She wasn’t unfamiliar with caves, back home she’d squeezed herself into many a barren hole in the rocks to rest for the night when weather demanded, but never in her life had she seen anything like the sprawling cavern before her. Stalactites grow by the thousands under smooth, umbrella tops and in waterfall streams from the ceiling. Their counterparts rose and bubbled out of the floor and stretched toward the roof of the cave like small children reaching for their mothers. A still body of water snaked throughout the floor and the distant blip blip of singular water droplets falling into it sang in the distance.
Seeing as her son wasn’t very good at casting in his fox form, Beck took the liberty of illuminating the water below with a silvery light. Foxes could see quite well in the dark, but Beck wanted to take in the entirety of the cave without straining.
A little whine escaped her son’s mouth. He was dancing from one front paw to the other and twitching his jaws open and shut fractionally in his excitement. Each little breath puffed up his ribs and huffed out with unnecessary force and speed. Tick tick tick tick, tick tick tick tick; his claws clacked noisily against the rock, much to the displeasure of the very things that were causing his excitement. Several little creatures, mostly toads and something that looked like small turtles, scattered wildly at the intrusive light. A highly annoyed cluster of bats shuffled their feet along the ceiling and moodily wrapped their leathery wings around themselves ever tighter while they eyed the intruders with complete contempt; like grump teenagers refusing to get out of bed. One particularly perturbed creature took off in flight, and upon seeing the shadowy being flutter through the air, her son began to yowl in anticipation and bolted after him.
“This! This this!” He wasn’t very good at forming sentences in this form either. Instinct bridled his tongue. He jumped and made a horrible racket that echoed through the cave. Beck focused on one of the tiny creatures above and coaxed it sweetly with a soundless stare. After a huff, it glided down to hunker between her front paws. Torin didn’t miss this. He scurried over little hills and around stalagmites and skidded to a stop in front of her feet. He stared at the tiny creature, both of them motionless; their eyes were locked in a mutual questioning stare. Feeling confident in herself and her son, she stepped back away from the helpless creature.
Not two seconds later, her son had devoured it in an unsettling show of flapping wings, snapping jaws, and the cracking of little bones like dry twigs underfoot… perhaps she’d been too confident. Torin smacked his tongue and audibly gulped in the aftermath of his meal, then looked at his mother in both pride and confusion.
“Did I—eat?” He asked innocently. Beck wasn’t sure if he didn’t finish his sentence because he didn’t know how, or if he’d trailed off because he didn’t know what he’d eaten.
“Bat, Torin. Those are bats.” She explained once the shock had run off. She crushed the tingling feeling of guilt inspired by betraying the trust of a creature she’d charmed by letting it be violently consumed. It was all natural, even if it was a bit unfair. Beck laid down and crossed one paw over the other. “Did it taste good?”

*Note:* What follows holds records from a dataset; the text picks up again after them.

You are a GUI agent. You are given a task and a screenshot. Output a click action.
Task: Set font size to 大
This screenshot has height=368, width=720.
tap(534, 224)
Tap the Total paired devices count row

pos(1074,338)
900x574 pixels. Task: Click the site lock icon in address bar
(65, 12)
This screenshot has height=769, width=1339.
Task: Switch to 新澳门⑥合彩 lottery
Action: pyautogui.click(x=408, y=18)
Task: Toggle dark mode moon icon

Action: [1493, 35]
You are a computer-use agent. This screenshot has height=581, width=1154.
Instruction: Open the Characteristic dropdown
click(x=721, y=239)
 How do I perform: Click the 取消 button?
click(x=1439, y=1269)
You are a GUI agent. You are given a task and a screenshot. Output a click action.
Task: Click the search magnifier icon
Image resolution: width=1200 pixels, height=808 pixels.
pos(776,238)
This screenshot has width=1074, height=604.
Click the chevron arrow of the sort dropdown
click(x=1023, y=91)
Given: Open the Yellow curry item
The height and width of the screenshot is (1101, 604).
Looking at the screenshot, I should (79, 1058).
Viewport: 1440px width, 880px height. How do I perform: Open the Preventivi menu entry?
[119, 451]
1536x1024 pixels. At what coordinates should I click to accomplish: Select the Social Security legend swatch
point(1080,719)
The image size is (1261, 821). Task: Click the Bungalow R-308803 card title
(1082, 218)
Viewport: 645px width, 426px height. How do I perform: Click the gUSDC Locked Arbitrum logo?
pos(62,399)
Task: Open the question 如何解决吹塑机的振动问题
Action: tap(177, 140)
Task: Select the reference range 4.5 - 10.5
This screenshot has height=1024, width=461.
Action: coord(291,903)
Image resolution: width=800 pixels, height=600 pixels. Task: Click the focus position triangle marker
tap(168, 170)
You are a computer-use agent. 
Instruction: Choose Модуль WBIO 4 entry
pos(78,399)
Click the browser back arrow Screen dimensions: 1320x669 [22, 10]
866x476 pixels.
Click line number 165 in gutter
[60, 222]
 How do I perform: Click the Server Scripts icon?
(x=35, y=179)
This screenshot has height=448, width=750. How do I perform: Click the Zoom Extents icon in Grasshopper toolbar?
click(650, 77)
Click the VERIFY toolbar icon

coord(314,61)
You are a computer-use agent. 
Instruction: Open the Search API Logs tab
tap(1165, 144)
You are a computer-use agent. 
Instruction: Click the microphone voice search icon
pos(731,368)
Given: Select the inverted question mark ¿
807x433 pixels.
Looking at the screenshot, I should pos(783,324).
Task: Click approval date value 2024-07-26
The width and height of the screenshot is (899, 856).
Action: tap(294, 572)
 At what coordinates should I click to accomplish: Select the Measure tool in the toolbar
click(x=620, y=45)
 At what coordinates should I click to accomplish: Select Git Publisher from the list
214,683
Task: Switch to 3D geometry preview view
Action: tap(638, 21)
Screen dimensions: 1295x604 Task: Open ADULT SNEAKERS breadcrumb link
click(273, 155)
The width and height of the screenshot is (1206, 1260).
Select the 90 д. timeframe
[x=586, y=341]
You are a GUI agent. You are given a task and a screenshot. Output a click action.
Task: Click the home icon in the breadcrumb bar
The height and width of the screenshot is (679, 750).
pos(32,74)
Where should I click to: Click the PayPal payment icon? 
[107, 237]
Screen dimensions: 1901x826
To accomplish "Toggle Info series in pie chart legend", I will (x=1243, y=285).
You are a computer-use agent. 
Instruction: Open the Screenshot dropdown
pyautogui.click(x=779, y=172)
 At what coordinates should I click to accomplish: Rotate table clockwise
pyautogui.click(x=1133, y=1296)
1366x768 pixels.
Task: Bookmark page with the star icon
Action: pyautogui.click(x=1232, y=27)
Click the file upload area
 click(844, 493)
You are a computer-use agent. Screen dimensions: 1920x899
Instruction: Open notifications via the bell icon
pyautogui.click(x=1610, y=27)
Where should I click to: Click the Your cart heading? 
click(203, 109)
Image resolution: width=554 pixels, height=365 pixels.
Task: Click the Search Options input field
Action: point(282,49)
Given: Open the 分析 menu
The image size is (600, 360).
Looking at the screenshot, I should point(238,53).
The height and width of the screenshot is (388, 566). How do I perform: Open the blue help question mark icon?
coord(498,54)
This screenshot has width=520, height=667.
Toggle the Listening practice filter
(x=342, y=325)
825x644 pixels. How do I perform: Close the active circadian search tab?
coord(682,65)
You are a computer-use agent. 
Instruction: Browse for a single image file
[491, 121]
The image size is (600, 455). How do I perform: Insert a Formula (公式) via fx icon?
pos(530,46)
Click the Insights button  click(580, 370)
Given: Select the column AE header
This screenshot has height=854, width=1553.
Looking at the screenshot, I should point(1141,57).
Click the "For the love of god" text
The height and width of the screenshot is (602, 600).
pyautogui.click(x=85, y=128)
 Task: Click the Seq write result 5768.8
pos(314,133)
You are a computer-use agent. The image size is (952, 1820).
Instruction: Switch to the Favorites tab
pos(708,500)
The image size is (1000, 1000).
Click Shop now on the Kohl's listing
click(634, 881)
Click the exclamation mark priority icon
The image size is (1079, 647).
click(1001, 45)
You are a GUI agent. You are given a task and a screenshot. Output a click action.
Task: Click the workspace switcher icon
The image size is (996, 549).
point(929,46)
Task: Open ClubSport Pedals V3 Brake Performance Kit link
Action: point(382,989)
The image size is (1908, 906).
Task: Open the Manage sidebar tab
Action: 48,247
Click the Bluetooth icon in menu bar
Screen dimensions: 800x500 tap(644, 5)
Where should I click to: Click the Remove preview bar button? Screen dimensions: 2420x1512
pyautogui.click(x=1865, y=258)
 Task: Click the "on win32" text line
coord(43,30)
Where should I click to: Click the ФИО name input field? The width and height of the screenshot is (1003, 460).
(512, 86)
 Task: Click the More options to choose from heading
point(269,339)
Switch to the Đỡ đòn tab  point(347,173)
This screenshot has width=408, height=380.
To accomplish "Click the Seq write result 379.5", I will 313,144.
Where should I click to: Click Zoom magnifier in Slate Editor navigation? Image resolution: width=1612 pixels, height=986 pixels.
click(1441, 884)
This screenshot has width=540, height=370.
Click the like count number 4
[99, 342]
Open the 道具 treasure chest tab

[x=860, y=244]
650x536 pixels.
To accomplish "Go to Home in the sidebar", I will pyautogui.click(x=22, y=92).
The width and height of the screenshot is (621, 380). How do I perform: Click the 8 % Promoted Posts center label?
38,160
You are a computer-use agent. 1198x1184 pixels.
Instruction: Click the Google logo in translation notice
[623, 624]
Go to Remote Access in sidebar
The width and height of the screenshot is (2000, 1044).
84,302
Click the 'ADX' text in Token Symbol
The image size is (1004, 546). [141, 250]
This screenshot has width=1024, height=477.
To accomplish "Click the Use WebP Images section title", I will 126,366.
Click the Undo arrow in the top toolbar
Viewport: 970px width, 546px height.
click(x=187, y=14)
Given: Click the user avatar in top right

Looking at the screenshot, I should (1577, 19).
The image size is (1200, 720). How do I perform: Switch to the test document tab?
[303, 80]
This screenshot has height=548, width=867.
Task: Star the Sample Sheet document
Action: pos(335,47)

Another wet smack of the jaws, only this time it was more decisive. The kit finally nodded in approval and Beck laughed to herself. Upon seeing that his mother wasn’t about to chastise him for his mistake, he hopped over to her and flopped down on top of her. She felt her ear held gently between his needle like teeth, and then an insistent tug. Beck flipped herself over, and with a splash, her son was plunged into the water. Excited and indignant, he clambered up the side of the rock and out of the stream, before charging to attack again.
The better part of the next two hours was spent with Torin attempting to shove his mother into the water, and Beck trying to pin her wiggly son down. The rest of the afternoon was spent exploring every crack and crevice of the caves. She proudly only had to rescue her son out of two tight spaces. By the end of it, there wasn’t an inch left unexplored or, to the misfortune of the local fauna, a bite sized beast left untasted.
They slept beneath the stars that night, in a flower field not far from the caves. Her son’s white fur shone gently in the pale glow of the moon as he snuggled against her as tightly as he could in a little ball. He detested being held under most circumstances, but slept best if one of his mothers at on the side of his bed as drifted off. Beck dutifully watched the night around them until the moon faded and the sun tinged the sky with pink.
The next day, after a long walk, they found their way to the sea, where Torin finally turned back into a young boy and helped his mother fish for breakfast. That evening he giggled with delight as they cracked open the shells of mussels and slurped raw oysters. He found two minuscule pearls, which he insisted his mother guard with her life before running off for an evening swim. Beck abided him with a little laugh.
It was much of the same for week and a half. Thankfully she’d had on her gathering apron and enchanted pouch when she’d shifted to chase after her son, and each dutifully reappeared every time she became human once more, because during their time on the road, her son found a host of items that were all essential to his future happiness and he’d refused to go on without them. But they didn’t just wander aimlessly or without purpose. During their stint in the wild she taught Torin how to start a fire manually and, in case of wet or stubborn wood, by magic, shown him three different ways to eat off of a pine tree, taught him how to successfully discern which mushrooms were safe for eating and which should be avoided, and instructed him on how to navigate by the stars so he wouldn’t be lost. The weather was mostly agreeable and she’d never seen her son so invigorated. Beck counted the trip as a success.
But they had to go back. Lexa was likely sick with worry and might just strangle her upon her arrival in camp. At the least they wouldn’t talk for days. Gods how she hated the silent treatment. It wasn’t that Torin didn’t miss his nomon or his sisters or even the comfort of a warm bed, but the thrill of adventure was usually enough to make him forget anything unpleasant. Beck had made sure to work him hard the last two days, and had cleverly turned him around in the direction of Tondc once more. By the time she’d told him they were going home, he didn’t even pout.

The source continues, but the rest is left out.